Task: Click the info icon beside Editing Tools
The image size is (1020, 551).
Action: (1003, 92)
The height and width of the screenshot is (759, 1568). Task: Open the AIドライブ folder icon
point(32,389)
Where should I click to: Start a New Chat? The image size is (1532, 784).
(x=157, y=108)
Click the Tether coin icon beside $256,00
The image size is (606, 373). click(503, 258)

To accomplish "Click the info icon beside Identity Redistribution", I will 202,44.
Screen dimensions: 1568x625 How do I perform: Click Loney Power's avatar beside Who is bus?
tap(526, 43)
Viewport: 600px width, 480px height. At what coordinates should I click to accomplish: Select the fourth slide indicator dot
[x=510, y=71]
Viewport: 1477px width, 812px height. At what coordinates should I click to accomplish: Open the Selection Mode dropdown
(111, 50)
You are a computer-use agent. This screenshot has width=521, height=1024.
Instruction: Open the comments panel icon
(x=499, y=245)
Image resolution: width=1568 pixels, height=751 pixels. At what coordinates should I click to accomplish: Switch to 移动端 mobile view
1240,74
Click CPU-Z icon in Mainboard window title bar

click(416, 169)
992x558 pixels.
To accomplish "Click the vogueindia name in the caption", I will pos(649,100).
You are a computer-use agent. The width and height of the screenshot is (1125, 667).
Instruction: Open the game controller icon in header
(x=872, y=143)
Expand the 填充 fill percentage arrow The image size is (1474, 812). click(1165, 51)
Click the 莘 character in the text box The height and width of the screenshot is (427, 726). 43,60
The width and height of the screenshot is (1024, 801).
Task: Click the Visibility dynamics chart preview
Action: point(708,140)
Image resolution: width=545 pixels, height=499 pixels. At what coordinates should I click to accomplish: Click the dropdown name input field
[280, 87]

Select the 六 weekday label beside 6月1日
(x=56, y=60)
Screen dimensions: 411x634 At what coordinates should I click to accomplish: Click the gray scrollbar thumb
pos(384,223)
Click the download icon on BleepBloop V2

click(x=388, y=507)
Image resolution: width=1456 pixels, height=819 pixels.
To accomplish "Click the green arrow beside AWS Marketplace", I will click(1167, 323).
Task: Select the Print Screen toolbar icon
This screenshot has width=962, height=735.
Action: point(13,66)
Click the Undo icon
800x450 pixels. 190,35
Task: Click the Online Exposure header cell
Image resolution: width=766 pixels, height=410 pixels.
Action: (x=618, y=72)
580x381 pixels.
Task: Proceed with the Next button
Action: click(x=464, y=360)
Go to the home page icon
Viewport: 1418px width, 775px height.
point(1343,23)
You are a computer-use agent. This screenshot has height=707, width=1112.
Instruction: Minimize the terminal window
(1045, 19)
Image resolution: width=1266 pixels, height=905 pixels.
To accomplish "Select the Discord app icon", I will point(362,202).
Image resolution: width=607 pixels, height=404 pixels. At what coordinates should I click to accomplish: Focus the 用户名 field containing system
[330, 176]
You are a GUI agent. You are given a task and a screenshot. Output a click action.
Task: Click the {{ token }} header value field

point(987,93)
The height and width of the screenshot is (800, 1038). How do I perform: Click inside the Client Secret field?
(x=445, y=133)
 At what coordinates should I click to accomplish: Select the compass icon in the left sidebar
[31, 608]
^^^^^^^^
Copy the stretch from the line containing "Where should I" through the line containing "(x=56, y=60)", including both of those lines, without changing anything.

Where should I click to: Start a New Chat? The image size is (1532, 784).
(x=157, y=108)
Click the Tether coin icon beside $256,00
The image size is (606, 373). click(503, 258)

To accomplish "Click the info icon beside Identity Redistribution", I will 202,44.
Screen dimensions: 1568x625 How do I perform: Click Loney Power's avatar beside Who is bus?
tap(526, 43)
Viewport: 600px width, 480px height. At what coordinates should I click to accomplish: Select the fourth slide indicator dot
[x=510, y=71]
Viewport: 1477px width, 812px height. At what coordinates should I click to accomplish: Open the Selection Mode dropdown
(111, 50)
You are a computer-use agent. This screenshot has width=521, height=1024.
Instruction: Open the comments panel icon
(x=499, y=245)
Image resolution: width=1568 pixels, height=751 pixels. At what coordinates should I click to accomplish: Switch to 移动端 mobile view
1240,74
Click CPU-Z icon in Mainboard window title bar

click(416, 169)
992x558 pixels.
To accomplish "Click the vogueindia name in the caption", I will pos(649,100).
You are a computer-use agent. The width and height of the screenshot is (1125, 667).
Instruction: Open the game controller icon in header
(x=872, y=143)
Expand the 填充 fill percentage arrow The image size is (1474, 812). click(1165, 51)
Click the 莘 character in the text box The height and width of the screenshot is (427, 726). 43,60
The width and height of the screenshot is (1024, 801).
Task: Click the Visibility dynamics chart preview
Action: point(708,140)
Image resolution: width=545 pixels, height=499 pixels. At what coordinates should I click to accomplish: Click the dropdown name input field
[280, 87]

Select the 六 weekday label beside 6月1日
(x=56, y=60)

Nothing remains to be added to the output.